Austrian anthropologist

Josef Weninger (15 May 1886 in Salzburg – 28 March 1959 in Vienna) was an Austrian anthropologist.

==Early life==
Josef Weninger was born on 15 May 1886 in Salzburg, Austria.

==Career==
Weninger taught as a professor at the University of Vienna.

From 1925, Weninger co-edited the journals Volk und Rasse ("Nation and Race") and Zeitschrift für Rassenkunde ("Journal for Racial Studies"). In 1927, he became the director of the Anthropological Institute in Vienna. His assistants were all members of the NSDAP and Weninger hosted their meetings at his home when the party was still illegal in Austria.
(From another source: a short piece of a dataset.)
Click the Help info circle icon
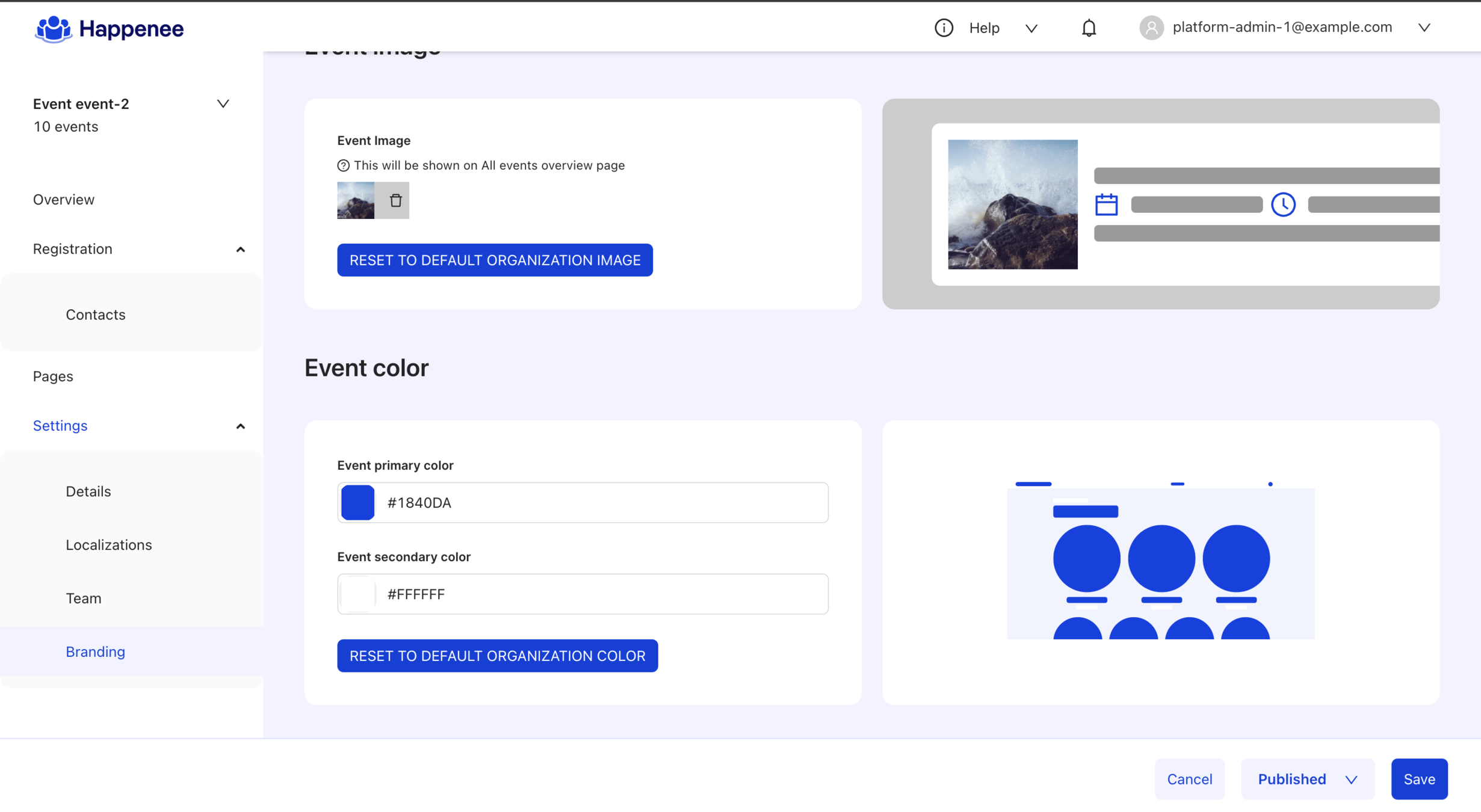This screenshot has height=812, width=1481. 943,28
In 1938, he was dismissed because his wife was "not Aryan", but was still able to deliver numerous "racial expertises" (Rassengutachten) and published several books on racial theories.

In 1945 he was reinstated as director of the institute, where he worked until 1957. He became a member of the Austrian Academy of Sciences and honorary president of the Anthropological Society of Vienna and the Association for European Ethnology of Vienna.

==Death==
Weninger died on 28 March 1959 in Vienna.

==Bibliography==
- Ernst Klee: Das Personenlexikon zum Dritten Reich. Wer war was vor und nach 1945 (Frankfurt, Fischer 2003), ISBN 3-10-039309-0.